Der Fokus des Projekts liegt auf der Beobachtung möglicher langfristiger Veränderungen der Biodiversität im östlichen Weddellmeer. Nationen wie Deutschland, Norwegen und Südafrika forschen seit Jahrzehnten in dieser Region, aber es fehlt an systematischen Studien, also Langzeitbeobachtungen, des riesigen Ökosystems.

Für das Jahr 2026 ist unter der Leitung von Heike Link eine Expedition mit dem Eisbrecher Polarstern entlang des Null-Meridians und bis ins südliche Weddellmeer geplant. Auf der Reise wollen die Forschenden unter anderem das Ökosystem um den Maud-Rise-Seeberg erkunden und an frühere Untersuchungen der benthischen Artengemeinschaften am Kap Norwegia westlich der deutschen Neumayer-Station III anknüpfen.„Die Ausfahrt wird uns zeigen, ob das gemeinsam erstellte Konzept der Datenerhebung mit modernen und traditionellen Methoden die notwendigen Ergebnisse für das Verständnis der Entwicklung des Ökosystems funktioniert“, so Heike Link.

Die Wissenschaftlerinnen und Wissenschaftler werden nicht nur neue Daten sammeln, sondern auch ihre Archive durchforsten und bislang nicht veröffentlichte oder schwer zugängliche Ergebnisse in öffentlichen Datenbanken für die Allgemeinheit nutzbar machen. „Auf der Grundlage historischer wie aktueller Daten wollen wir eine Strategie für langfristige Umweltbeobachtungen im Weddellmeer mithilfe von autonomenObservatorien, Satellitenfernerkundung und schiffsbasierten Messungen erarbeiten“, sagt Hauke Flores.
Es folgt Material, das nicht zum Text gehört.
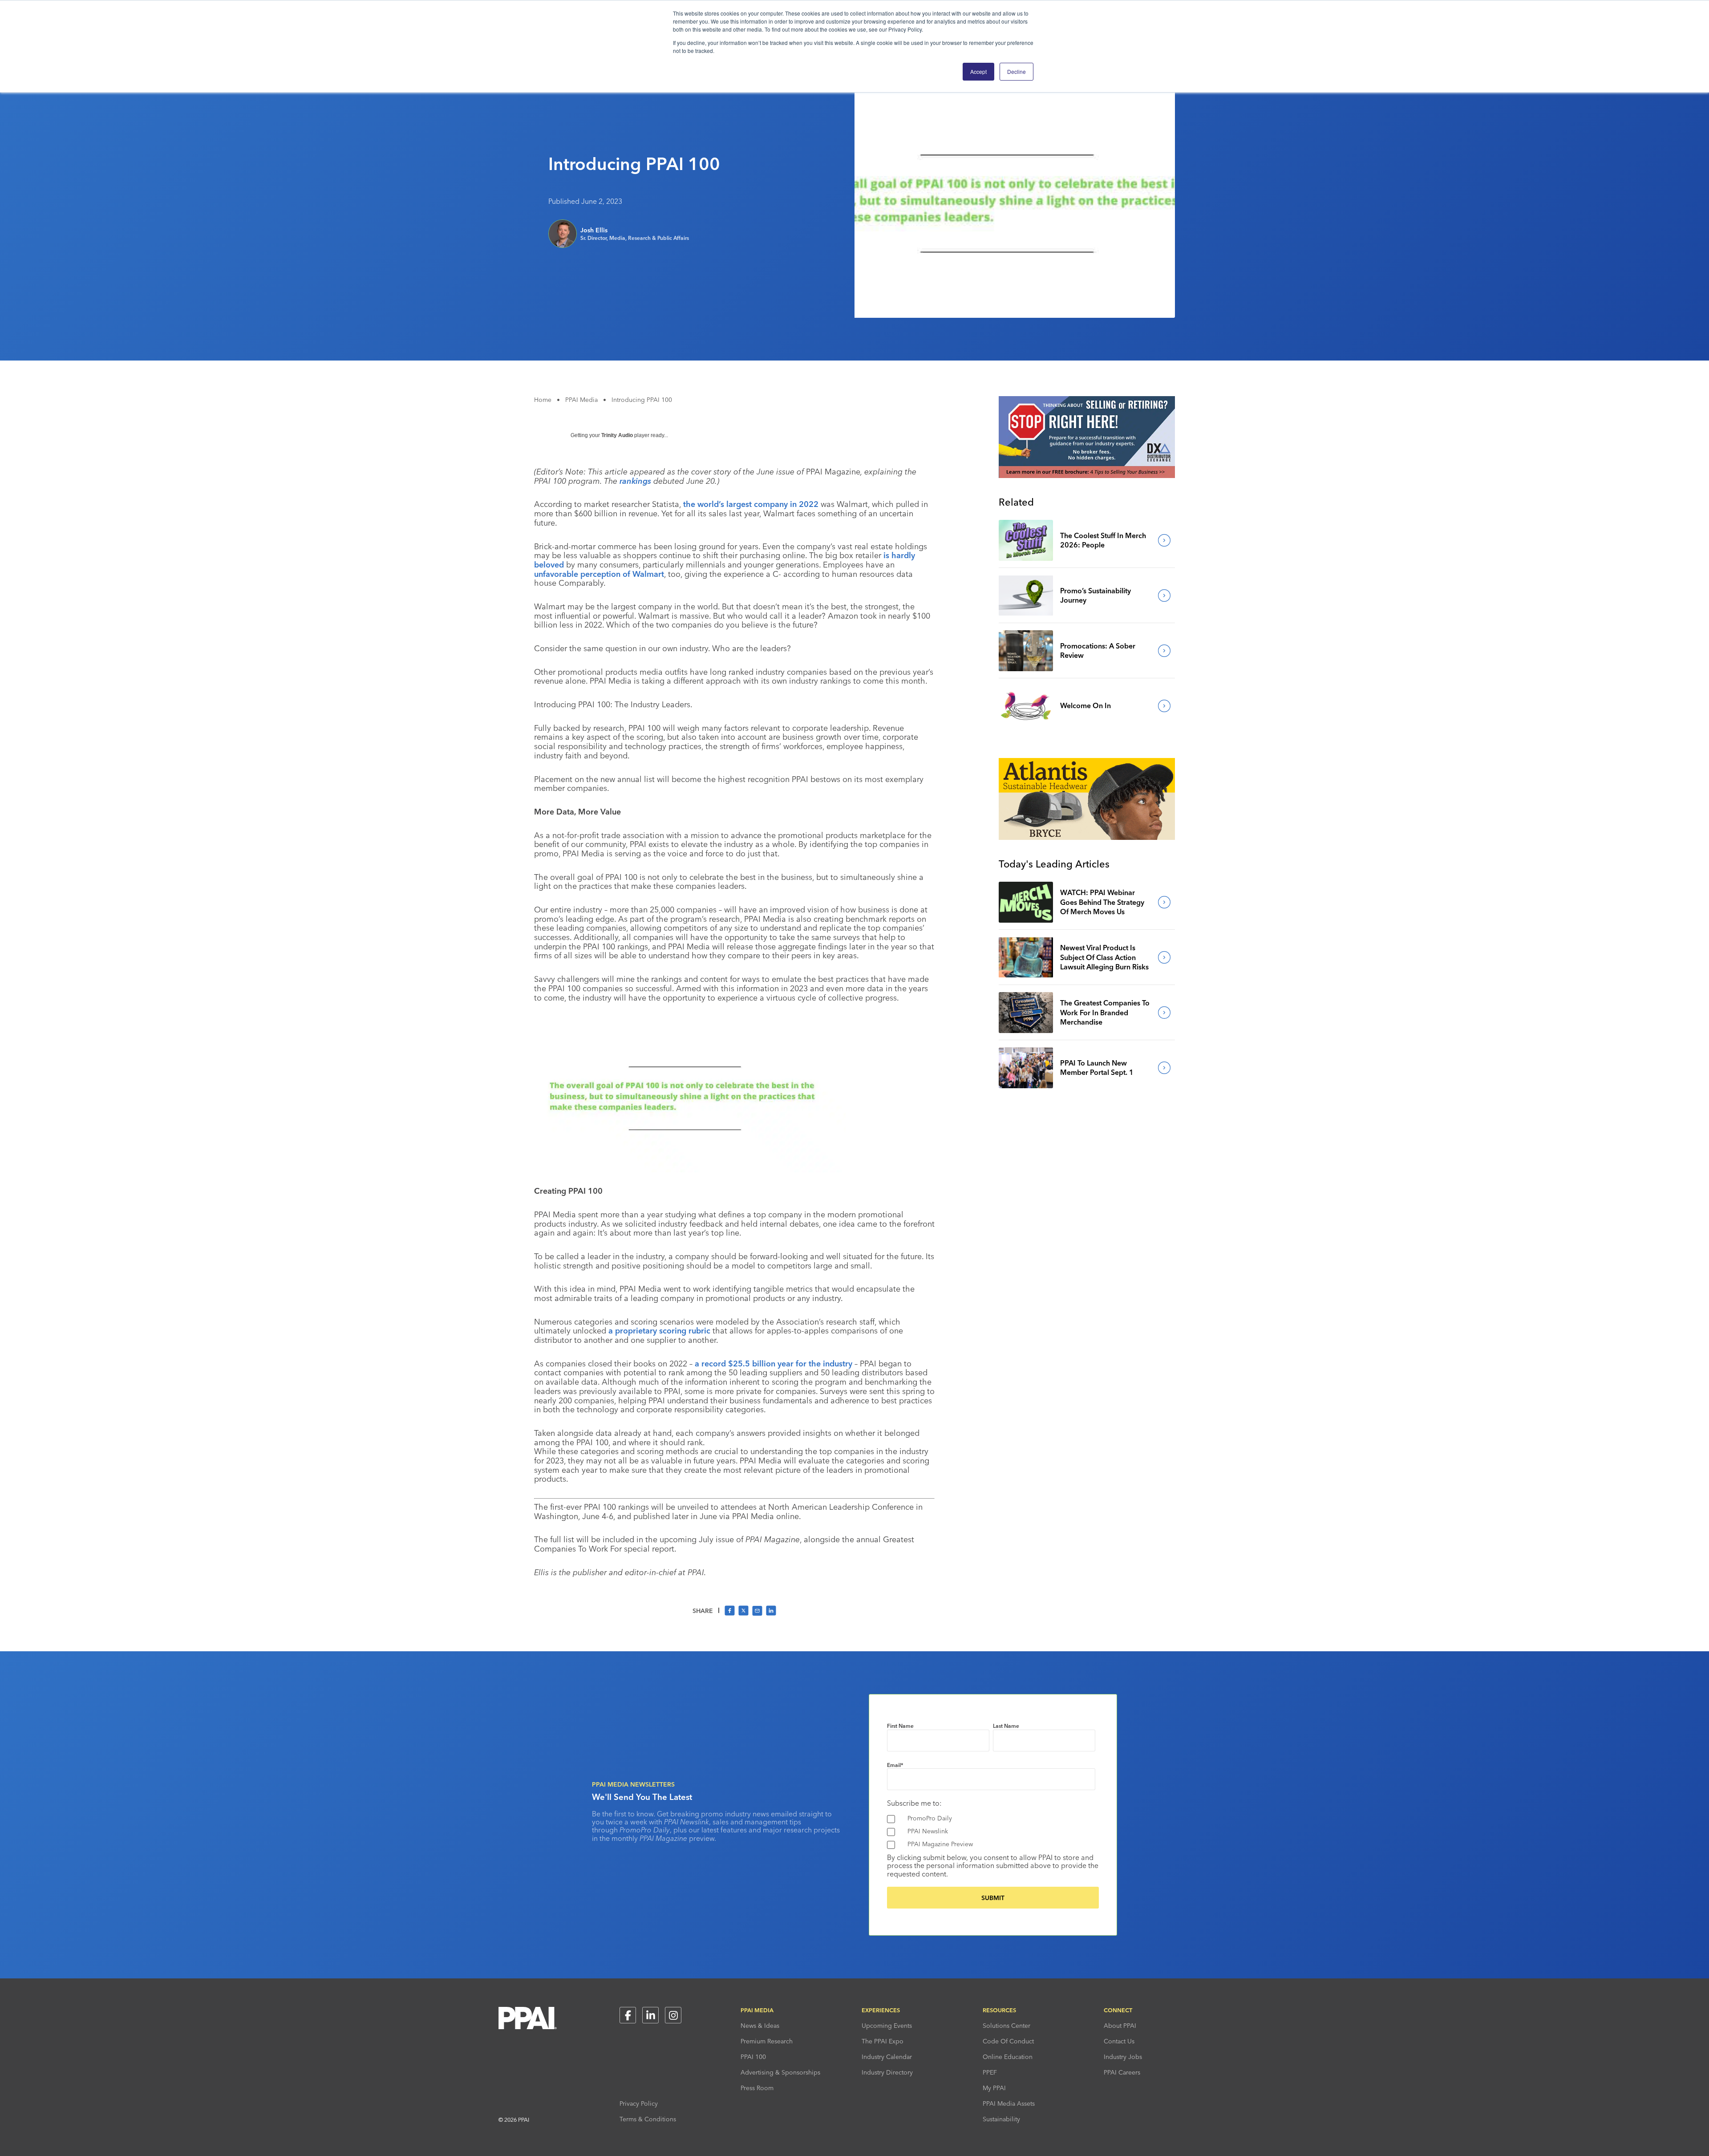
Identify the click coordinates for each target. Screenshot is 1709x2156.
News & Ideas (760, 2026)
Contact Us (1119, 2041)
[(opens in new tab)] (1087, 475)
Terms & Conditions (648, 2119)
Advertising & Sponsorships (780, 2072)
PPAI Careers (1122, 2072)
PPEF (990, 2072)
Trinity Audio (617, 435)
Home (542, 399)
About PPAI (1120, 2026)
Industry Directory (887, 2072)
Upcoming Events (887, 2026)
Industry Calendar (887, 2057)
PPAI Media (581, 400)
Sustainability (1001, 2119)
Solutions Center (1006, 2026)
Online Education (1008, 2057)
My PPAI (994, 2088)
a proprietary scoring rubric (659, 1330)
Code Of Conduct (1008, 2041)
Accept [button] (978, 71)
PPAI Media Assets (1009, 2103)
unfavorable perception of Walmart (599, 574)
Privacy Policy (639, 2103)
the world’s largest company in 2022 (750, 504)
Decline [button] (1016, 71)
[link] (1026, 540)
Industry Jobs (1123, 2057)
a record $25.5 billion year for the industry (773, 1363)
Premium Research (767, 2041)
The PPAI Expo (882, 2041)
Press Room (757, 2088)
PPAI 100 (753, 2057)
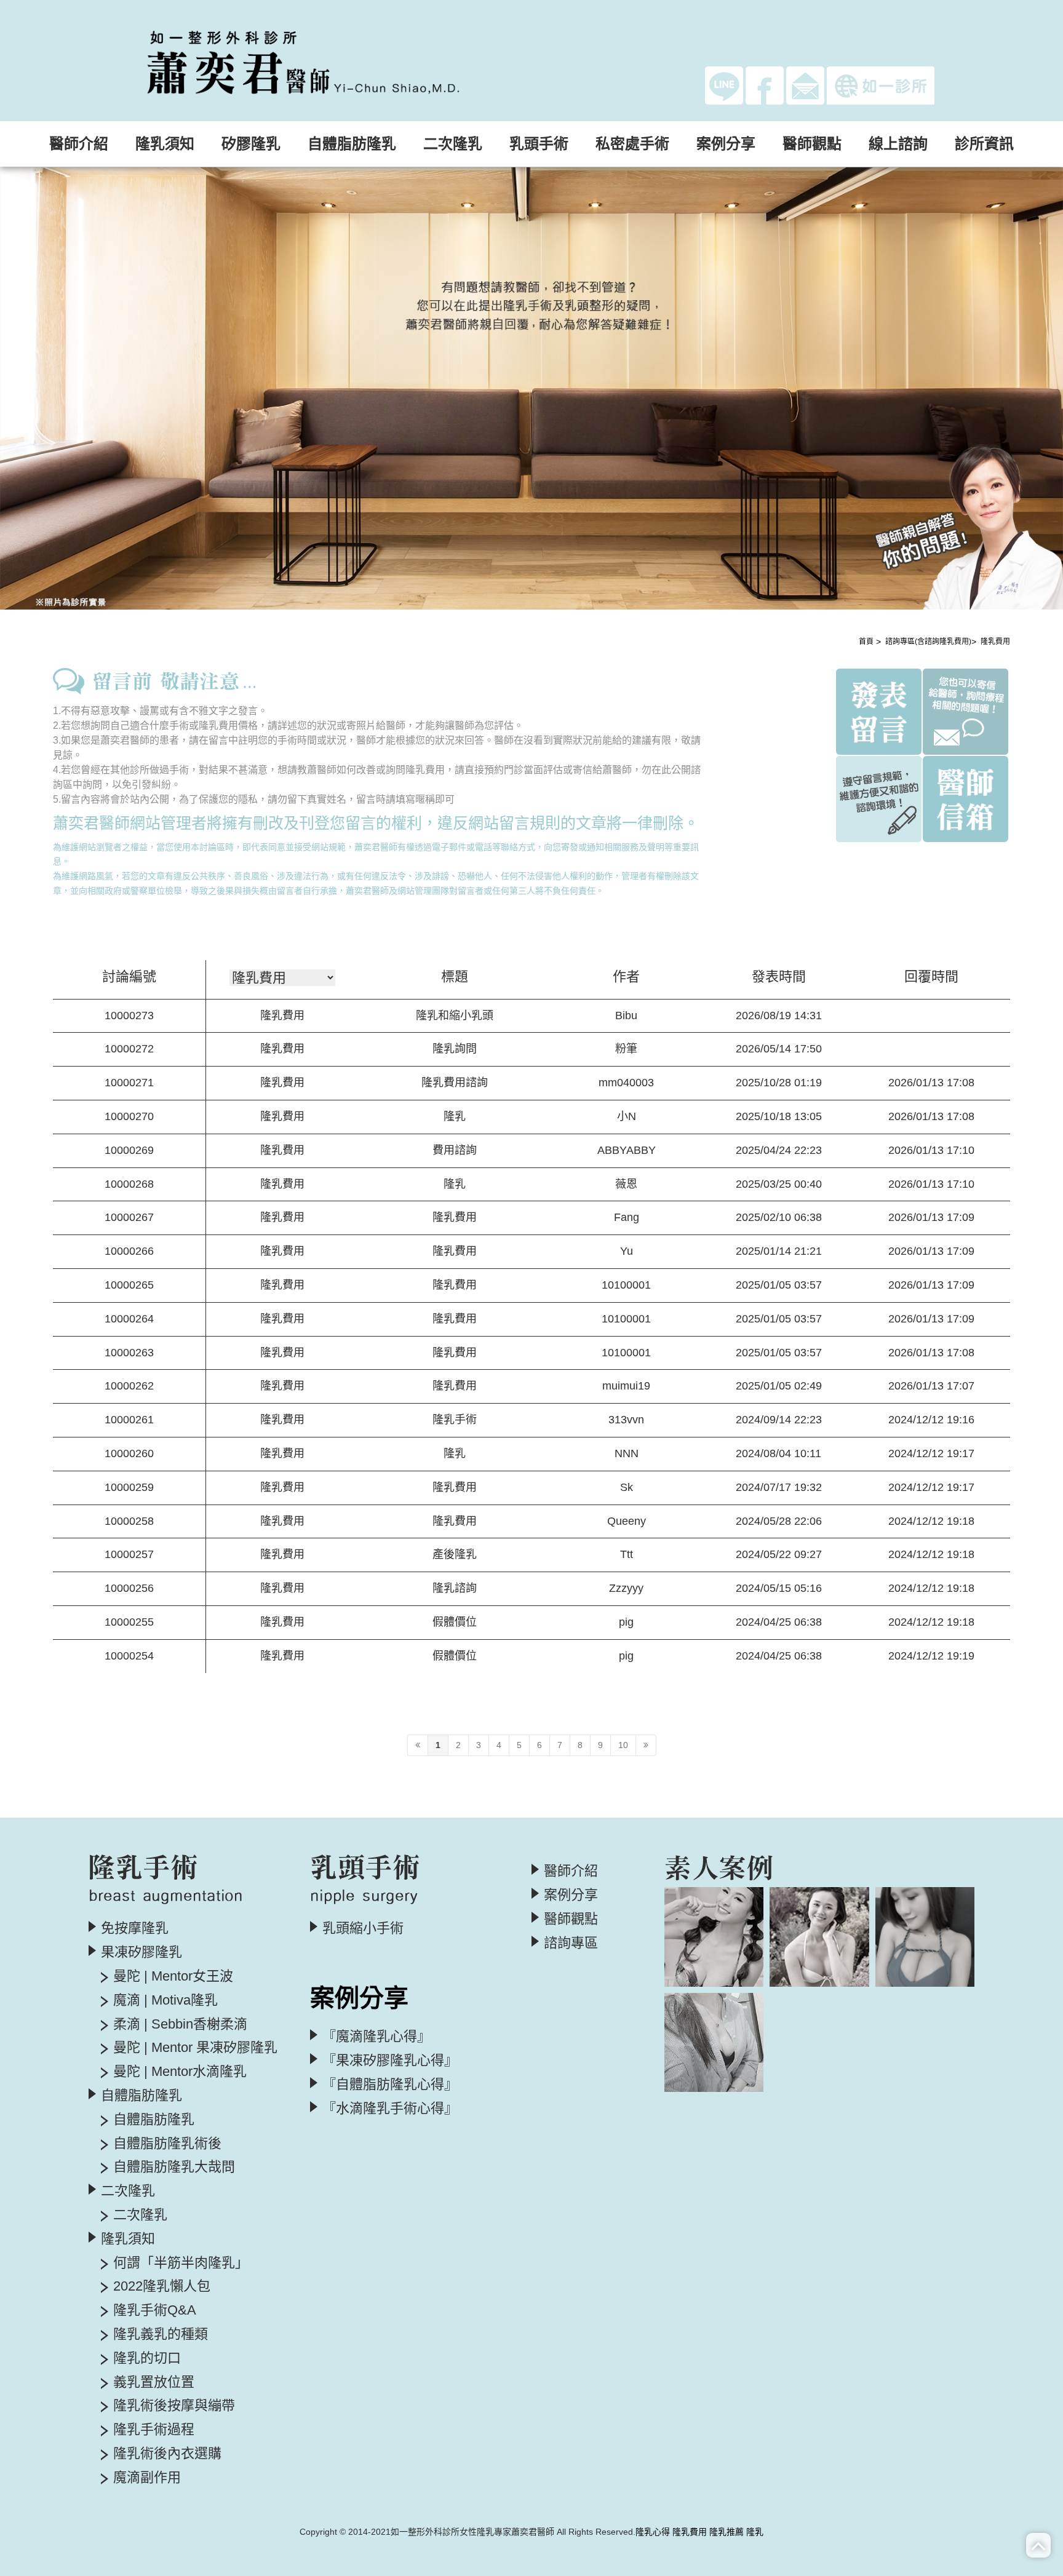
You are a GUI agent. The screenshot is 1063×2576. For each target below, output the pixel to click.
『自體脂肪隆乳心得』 (390, 2084)
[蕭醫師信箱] (965, 798)
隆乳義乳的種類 (160, 2334)
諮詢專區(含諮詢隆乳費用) (928, 641)
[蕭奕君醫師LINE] (724, 85)
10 (623, 1745)
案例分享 (571, 1895)
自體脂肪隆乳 (153, 2119)
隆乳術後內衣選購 (167, 2453)
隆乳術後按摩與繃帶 (174, 2405)
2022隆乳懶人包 (161, 2286)
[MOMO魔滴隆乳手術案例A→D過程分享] (819, 1936)
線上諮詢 (898, 143)
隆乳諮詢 (454, 1588)
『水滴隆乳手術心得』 (390, 2108)
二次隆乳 (140, 2215)
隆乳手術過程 (153, 2429)
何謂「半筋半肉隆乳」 (181, 2263)
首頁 (866, 641)
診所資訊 (984, 143)
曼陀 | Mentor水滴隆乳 (180, 2071)
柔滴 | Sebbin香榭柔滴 (180, 2024)
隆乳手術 (454, 1419)
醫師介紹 (78, 143)
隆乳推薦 (726, 2532)
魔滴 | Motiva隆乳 (165, 2000)
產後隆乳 (454, 1554)
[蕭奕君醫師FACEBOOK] (765, 85)
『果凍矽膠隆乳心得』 (390, 2060)
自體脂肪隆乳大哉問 (174, 2167)
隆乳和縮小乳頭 (454, 1015)
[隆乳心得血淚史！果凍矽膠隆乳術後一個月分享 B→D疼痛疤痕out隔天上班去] (713, 1936)
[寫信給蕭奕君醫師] (805, 85)
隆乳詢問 (454, 1049)
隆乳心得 (652, 2532)
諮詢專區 (571, 1943)
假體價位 (454, 1622)
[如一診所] (880, 85)
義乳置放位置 (153, 2382)
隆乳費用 (995, 641)
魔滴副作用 (147, 2477)
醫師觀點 (812, 143)
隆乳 (455, 1116)
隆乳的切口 (147, 2358)
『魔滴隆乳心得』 (376, 2036)
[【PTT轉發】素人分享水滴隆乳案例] (713, 2042)
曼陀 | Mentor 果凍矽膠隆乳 (195, 2047)
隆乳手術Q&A (154, 2310)
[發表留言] (879, 710)
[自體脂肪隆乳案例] (924, 1936)
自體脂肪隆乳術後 (167, 2143)
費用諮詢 (454, 1150)
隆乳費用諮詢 (454, 1082)
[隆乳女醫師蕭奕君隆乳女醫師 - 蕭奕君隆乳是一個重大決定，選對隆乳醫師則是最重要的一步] (329, 59)
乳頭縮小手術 (363, 1928)
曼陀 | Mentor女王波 (173, 1976)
Dies soll unter Einbeziehung von Interessengruppen aus Politik, Wirtschaft und Naturschutz und in enger Zusammenarbeit mit der Kommission zur Erhaltung der lebenden Meeresschätze der Antarktis (CCAMLR) erfolgen.

Die EU und andere CCAMLR Mitglieder setzen sich seit langem dafür ein, große Teile des Weddellmeers unter Schutz zu stellen. Mit der Expertise des AWI wurde ein Schutzkonzept erarbeitet und 2016 erstmals bei der CCAMLR eingereicht. „Das vorgeschlagene Meeresschutzgebiet umfasst aktuell zwei Regionen im westlichen und im östlichen Weddellmeer, die zum Teil im Studiengebiet von WOBEC liegen“, erklärt Dr. Katharina Teschke, Meeresökologin und Leiterin des Schutzgebiet-Projekts am AWI. Das geplante Meeresschutzgebiet verfolgt einen Ansatz, der das gesamte Ökosystem in den Blick nimmt und auf dem Vorsorgeprinzip beruht. „Es geht darum, eine bislang unberührte Meeresregion als Refugium für kälteliebende Arten zu erhalten, wo sie sich bei anhaltender Erwärmung der Erde ungestört an die veränderten Umweltbedingungen anpassen können“, sagt Katharina Teschke.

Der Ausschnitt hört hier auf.